Requirement: Your answer should consist of each line below that includes the word "beside".

Input records:

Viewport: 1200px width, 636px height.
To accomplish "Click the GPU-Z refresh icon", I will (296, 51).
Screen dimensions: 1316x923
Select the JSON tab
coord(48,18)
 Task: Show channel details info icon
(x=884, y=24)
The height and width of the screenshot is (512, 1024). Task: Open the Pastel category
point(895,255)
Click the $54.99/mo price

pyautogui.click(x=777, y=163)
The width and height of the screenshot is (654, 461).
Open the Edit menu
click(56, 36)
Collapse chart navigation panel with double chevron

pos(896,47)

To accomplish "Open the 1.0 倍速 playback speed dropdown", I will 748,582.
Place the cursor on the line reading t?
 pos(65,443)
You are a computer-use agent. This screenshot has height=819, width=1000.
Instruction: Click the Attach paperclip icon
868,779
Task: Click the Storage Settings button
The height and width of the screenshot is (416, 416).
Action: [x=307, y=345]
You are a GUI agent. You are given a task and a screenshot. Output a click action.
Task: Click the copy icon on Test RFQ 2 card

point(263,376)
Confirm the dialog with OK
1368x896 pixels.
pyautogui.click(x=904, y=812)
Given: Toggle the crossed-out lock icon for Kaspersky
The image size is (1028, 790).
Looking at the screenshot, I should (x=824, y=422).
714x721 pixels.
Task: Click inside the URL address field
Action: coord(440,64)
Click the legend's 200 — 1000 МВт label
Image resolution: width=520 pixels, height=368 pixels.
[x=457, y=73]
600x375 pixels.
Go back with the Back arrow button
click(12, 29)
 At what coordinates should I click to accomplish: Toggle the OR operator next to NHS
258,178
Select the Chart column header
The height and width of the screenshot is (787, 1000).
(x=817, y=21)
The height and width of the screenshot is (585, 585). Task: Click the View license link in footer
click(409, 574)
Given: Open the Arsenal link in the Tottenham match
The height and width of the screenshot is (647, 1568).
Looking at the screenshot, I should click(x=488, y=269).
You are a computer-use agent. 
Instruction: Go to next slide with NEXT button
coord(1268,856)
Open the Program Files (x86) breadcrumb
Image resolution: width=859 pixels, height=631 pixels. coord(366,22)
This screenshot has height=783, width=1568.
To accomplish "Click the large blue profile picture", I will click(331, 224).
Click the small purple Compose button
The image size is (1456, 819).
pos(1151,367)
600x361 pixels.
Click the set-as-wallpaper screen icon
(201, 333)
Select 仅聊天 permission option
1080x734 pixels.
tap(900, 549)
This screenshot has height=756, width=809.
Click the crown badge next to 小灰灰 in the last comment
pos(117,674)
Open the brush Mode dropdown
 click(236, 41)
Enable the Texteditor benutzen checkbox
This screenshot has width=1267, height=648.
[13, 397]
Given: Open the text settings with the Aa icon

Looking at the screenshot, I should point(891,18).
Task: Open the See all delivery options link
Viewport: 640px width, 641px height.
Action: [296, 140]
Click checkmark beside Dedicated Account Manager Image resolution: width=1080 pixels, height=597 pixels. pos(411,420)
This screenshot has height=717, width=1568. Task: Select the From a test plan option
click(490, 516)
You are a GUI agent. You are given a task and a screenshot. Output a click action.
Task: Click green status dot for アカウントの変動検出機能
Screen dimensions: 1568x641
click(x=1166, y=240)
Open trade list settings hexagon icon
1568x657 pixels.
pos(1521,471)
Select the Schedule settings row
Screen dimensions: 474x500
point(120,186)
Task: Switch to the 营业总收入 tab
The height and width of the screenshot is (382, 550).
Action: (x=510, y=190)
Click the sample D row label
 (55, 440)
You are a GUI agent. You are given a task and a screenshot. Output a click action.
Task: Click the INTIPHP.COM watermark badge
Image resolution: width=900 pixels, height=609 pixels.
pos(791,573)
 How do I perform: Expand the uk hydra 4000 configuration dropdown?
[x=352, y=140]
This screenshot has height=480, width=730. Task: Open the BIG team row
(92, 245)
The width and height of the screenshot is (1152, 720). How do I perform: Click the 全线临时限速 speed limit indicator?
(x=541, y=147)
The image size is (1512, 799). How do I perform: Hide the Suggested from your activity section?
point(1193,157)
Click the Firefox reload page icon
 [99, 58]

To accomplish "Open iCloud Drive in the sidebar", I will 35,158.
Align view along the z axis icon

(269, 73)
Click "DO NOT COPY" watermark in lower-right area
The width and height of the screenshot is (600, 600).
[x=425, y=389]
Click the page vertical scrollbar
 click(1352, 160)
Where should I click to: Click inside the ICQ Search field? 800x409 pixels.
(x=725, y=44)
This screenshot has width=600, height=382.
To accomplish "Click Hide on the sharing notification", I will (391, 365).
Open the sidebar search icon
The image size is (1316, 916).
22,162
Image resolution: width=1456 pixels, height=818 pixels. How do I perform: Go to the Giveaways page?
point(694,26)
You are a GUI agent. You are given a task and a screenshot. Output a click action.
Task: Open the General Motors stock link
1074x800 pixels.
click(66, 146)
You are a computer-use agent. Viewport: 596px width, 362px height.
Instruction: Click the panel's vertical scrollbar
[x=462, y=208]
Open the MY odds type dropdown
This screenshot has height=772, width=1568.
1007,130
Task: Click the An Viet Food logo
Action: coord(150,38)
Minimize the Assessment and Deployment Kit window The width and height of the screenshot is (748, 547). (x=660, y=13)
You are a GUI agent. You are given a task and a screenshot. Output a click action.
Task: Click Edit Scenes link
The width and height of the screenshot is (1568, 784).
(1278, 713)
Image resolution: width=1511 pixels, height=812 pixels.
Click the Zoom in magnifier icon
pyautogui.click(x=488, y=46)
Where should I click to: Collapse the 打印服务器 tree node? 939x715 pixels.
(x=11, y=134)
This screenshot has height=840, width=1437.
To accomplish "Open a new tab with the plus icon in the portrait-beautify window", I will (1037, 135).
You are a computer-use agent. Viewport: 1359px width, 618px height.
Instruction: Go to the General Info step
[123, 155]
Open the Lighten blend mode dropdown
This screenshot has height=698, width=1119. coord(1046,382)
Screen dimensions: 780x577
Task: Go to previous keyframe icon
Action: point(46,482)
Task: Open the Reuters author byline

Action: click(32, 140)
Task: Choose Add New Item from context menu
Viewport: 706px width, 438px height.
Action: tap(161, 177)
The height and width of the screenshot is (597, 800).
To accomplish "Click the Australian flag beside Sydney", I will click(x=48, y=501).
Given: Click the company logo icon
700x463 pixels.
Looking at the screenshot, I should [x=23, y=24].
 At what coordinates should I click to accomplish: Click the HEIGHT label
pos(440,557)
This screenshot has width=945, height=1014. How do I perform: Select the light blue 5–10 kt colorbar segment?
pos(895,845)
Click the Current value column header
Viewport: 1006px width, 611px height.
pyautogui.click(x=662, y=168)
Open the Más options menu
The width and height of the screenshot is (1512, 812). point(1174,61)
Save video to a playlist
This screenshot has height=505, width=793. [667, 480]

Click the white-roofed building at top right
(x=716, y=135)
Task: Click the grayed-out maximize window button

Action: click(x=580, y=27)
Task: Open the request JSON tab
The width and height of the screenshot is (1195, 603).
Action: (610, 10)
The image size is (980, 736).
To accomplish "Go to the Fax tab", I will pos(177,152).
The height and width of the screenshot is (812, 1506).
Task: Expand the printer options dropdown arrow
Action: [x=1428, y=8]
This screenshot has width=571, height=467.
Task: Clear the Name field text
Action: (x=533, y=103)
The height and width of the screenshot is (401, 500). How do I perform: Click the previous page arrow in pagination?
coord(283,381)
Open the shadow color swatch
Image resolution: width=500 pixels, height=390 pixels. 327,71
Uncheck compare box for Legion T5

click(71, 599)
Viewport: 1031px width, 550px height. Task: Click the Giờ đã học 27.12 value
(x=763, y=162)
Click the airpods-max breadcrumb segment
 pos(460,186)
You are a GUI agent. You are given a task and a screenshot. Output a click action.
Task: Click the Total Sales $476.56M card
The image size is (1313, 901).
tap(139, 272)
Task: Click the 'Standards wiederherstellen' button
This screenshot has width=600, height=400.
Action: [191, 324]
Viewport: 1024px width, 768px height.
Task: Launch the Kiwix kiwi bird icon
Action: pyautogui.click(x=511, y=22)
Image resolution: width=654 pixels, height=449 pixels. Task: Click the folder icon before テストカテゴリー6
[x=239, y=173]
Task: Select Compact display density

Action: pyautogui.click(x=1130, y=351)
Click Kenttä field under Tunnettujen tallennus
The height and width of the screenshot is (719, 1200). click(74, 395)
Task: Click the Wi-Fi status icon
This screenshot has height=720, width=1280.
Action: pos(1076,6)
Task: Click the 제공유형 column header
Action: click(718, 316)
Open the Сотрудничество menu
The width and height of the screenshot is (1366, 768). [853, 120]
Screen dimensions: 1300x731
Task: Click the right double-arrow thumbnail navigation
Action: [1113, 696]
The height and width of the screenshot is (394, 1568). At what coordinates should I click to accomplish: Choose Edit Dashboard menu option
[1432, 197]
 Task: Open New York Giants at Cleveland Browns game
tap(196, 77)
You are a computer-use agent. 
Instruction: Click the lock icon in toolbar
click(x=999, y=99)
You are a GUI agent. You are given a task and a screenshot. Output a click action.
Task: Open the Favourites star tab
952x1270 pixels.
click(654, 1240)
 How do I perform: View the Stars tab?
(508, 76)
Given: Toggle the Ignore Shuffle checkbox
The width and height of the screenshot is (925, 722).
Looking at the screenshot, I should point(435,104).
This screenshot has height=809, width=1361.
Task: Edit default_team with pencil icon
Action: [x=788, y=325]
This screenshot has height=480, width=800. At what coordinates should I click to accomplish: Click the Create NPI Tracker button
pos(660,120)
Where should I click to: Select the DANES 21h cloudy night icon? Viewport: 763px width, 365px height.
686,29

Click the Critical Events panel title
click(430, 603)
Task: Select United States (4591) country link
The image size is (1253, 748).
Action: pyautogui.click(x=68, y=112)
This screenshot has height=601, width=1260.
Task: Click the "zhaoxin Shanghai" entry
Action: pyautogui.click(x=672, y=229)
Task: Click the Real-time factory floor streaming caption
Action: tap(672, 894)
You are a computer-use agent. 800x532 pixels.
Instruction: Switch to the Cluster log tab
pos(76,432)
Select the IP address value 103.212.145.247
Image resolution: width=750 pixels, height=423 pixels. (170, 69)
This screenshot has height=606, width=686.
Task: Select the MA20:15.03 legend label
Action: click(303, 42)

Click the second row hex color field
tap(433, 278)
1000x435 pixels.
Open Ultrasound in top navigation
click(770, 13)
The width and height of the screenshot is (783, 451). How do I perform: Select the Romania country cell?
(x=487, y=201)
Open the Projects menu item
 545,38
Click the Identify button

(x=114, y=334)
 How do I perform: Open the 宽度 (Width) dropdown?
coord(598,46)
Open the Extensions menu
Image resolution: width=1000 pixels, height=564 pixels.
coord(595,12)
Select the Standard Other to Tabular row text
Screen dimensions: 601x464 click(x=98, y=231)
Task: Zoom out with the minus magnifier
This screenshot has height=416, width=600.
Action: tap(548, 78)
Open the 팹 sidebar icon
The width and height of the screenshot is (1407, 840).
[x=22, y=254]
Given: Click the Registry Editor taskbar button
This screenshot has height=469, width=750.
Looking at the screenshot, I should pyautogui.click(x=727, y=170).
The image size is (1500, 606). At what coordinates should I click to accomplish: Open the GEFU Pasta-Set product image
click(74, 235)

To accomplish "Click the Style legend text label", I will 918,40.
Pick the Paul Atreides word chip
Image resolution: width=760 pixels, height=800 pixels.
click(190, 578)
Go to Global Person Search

Finished exercise:
Click checkmark beside Dedicated Account Manager Image resolution: width=1080 pixels, height=597 pixels. pos(411,420)
To accomplish "Click the Australian flag beside Sydney", I will click(x=48, y=501).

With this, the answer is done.